Ответить мне на подобное было нечем. Вся эта история давно вышла за рамки здравого обсуждения, и разумному человеку оставалось только пожать плечами, расслабиться и начать получать удовольствие. Особенно приятно было читать в газетах ориентировки, в которых Раффлс был описан привлекательным молодым человеком, а его напарник – старикашкой с явно криминальной внешностью и вообще порядочным проходимцем.

– Смотри-ка ты, в самую точку! – веселился Раффлс. – Но вот о моей ненаглядной чаше все будто забыли. Посмотри на нее, старина, ну посмотри же! Она так роскошна и чиста одновременно! Святая Агнесса, должно быть, изрядно намучилась, но это стоило того, чтобы остаться запечатленной на этой золотой поверхности. А что касается происхождения чаши… Ты знаешь, что ей пятьсот лет, что она когда-то принадлежала Генриху Восьмому и Елизавете?
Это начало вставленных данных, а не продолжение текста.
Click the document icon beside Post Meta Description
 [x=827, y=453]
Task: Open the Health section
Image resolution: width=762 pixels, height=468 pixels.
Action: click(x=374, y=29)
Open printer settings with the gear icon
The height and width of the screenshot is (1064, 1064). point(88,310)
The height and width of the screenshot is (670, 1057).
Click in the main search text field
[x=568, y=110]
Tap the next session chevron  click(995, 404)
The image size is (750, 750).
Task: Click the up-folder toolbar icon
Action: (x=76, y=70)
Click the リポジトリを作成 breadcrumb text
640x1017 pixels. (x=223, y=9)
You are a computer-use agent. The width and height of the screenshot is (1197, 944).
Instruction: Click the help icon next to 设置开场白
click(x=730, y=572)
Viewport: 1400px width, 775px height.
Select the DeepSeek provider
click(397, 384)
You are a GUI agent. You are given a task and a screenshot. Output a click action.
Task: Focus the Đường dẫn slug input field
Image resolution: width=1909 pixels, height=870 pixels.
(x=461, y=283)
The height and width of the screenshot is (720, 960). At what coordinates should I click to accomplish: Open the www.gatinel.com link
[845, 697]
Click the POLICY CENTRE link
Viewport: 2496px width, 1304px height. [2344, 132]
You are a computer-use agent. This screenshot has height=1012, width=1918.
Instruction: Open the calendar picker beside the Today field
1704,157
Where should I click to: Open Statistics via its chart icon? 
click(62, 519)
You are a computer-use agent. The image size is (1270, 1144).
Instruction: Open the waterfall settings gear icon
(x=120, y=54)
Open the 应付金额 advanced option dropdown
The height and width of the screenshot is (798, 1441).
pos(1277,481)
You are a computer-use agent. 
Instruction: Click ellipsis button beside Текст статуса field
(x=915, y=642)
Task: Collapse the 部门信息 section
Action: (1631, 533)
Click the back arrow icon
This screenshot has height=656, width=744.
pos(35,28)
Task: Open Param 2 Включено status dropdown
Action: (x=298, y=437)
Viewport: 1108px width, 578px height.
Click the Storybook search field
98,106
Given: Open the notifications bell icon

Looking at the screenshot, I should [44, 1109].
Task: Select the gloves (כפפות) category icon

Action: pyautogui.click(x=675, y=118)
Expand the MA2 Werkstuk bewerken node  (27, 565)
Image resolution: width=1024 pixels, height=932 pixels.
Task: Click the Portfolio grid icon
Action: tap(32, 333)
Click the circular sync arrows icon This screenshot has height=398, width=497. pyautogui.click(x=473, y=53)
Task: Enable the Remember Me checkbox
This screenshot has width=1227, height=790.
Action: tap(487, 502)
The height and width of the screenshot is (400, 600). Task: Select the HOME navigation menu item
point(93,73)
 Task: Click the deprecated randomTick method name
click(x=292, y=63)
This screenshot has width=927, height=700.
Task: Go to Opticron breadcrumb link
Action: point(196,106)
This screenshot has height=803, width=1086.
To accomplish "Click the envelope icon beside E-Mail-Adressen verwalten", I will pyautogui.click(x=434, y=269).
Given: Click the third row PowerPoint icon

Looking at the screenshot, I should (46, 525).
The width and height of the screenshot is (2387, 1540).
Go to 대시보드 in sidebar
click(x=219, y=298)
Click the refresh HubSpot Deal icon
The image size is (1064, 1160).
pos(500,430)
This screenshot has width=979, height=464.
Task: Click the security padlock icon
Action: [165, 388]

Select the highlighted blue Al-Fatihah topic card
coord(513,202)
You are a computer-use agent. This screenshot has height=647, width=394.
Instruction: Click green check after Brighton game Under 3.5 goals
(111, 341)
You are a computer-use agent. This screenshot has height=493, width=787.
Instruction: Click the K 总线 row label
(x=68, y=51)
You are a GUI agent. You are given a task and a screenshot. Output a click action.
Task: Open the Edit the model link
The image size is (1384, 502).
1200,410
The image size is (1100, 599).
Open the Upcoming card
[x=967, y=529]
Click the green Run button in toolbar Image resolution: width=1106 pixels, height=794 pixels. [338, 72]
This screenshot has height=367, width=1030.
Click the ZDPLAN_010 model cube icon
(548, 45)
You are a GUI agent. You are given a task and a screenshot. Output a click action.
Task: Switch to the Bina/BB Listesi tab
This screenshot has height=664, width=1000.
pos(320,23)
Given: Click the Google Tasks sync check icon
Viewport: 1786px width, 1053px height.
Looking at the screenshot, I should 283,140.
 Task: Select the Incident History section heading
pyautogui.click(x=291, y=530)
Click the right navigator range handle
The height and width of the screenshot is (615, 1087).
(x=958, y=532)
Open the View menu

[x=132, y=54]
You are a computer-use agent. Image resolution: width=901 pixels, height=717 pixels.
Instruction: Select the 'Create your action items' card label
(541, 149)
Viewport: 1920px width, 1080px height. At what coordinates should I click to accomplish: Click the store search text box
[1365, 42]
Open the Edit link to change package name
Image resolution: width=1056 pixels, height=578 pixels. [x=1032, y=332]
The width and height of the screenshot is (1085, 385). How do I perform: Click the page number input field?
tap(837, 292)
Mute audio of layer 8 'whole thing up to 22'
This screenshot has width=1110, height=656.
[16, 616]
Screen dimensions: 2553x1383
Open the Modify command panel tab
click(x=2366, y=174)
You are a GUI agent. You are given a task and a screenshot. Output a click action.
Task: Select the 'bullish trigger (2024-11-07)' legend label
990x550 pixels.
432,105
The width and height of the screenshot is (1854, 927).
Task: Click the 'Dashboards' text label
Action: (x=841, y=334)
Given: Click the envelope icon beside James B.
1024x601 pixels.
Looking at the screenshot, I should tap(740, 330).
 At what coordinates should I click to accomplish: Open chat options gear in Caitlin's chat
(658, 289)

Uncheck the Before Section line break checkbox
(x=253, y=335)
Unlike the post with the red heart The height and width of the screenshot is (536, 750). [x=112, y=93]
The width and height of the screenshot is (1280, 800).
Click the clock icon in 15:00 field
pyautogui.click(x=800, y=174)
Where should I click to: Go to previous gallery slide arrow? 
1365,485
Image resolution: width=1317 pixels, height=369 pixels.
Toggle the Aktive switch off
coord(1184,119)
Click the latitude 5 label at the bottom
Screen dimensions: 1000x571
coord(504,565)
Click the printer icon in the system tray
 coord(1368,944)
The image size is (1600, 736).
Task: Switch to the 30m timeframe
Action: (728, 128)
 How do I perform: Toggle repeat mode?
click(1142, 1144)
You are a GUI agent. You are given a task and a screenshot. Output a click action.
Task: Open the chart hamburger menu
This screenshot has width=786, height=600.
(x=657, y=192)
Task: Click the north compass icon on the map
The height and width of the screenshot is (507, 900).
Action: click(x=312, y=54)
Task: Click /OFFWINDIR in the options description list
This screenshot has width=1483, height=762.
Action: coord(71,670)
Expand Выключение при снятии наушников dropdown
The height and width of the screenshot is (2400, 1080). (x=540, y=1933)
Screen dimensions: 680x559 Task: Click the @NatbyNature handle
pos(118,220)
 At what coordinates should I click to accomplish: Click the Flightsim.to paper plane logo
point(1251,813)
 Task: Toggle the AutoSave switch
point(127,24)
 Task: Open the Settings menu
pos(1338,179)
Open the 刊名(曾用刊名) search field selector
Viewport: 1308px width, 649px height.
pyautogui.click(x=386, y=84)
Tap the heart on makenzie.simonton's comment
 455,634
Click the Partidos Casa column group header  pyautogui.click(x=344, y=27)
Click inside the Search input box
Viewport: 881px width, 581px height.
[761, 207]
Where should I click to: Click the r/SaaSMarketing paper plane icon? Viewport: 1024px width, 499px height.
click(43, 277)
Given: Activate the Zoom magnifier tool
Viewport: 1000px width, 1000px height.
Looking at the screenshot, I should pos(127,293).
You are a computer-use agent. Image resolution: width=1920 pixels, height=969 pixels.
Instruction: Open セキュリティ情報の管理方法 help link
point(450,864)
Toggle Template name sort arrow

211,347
Кролик, когда меня кремируют, положи мои останки в эту чашу и закопай нас вместе, да поглубже!

– А до тех пор?

– Она радость моего сердца, отрада моей души, свет моих очей!

– А если другие очи ее увидят?

– Я никогда не позволю этому случиться, так и знай.

Слова Раффлса могли показаться нелепостью, если бы он не был жив исключительно благодаря этой нелепости. Он ценил красоту в любом ее обличье с непостижимой искренностью, и никакая нелепость не могла этого скрыть. А его восхищение чашей было, по его собственному заявлению, совершенно бескорыстным, ибо как коллекционер он был лишен самой приземленной из радостей – демонстрации своей коллекции друзьям. Однако в самый разгар помешательства Раффлс внезапно вновь обрел рассудок – так же внезапно, как лишился его тогда в Золотой комнате.

– Кролик! – воскликнул он, отшвырнув газету через всю комнату. – У меня появилась идея, которая придется тебе по душе. Я придумал, куда ее деть!

– Ты имеешь в виду чашу?

– Именно.

– Тогда мои поздравления.

– Благодарю.

– Поздравления со здравым смыслом, уточняю.

– Благодарю еще раз. Но ты что-то совсем не расположен к этой вещице, Кролик. Пожалуй, я не признаюсь тебе в задумке, пока не претворю ее в жизнь.

– На здоровье, – сообщил я.

– Тебе придется выпустить меня на пару часов под покровом сегодняшней ночи. Завтра воскресенье, юбилей королевы во вторник, и старина Теобальд возвращается накануне.

– Не имеет значения, когда он вернется, ты же уйдешь поздно.

– Не очень поздно, иначе они закроются. Нет, никаких вопросов, я все равно не отвечу. Пойди и купи мне коробку печенья у «Хантли и Палмерс». Любой сорт, главное, чтоб было фирменное, и упаковка самая большая, какую найдешь.

вернуться

31

Знаменитый лондонский госпиталь и церковь при нем. Трудно сказать, чем Раффлза «привлек» именно ее шпиль, хотя он довольно высок.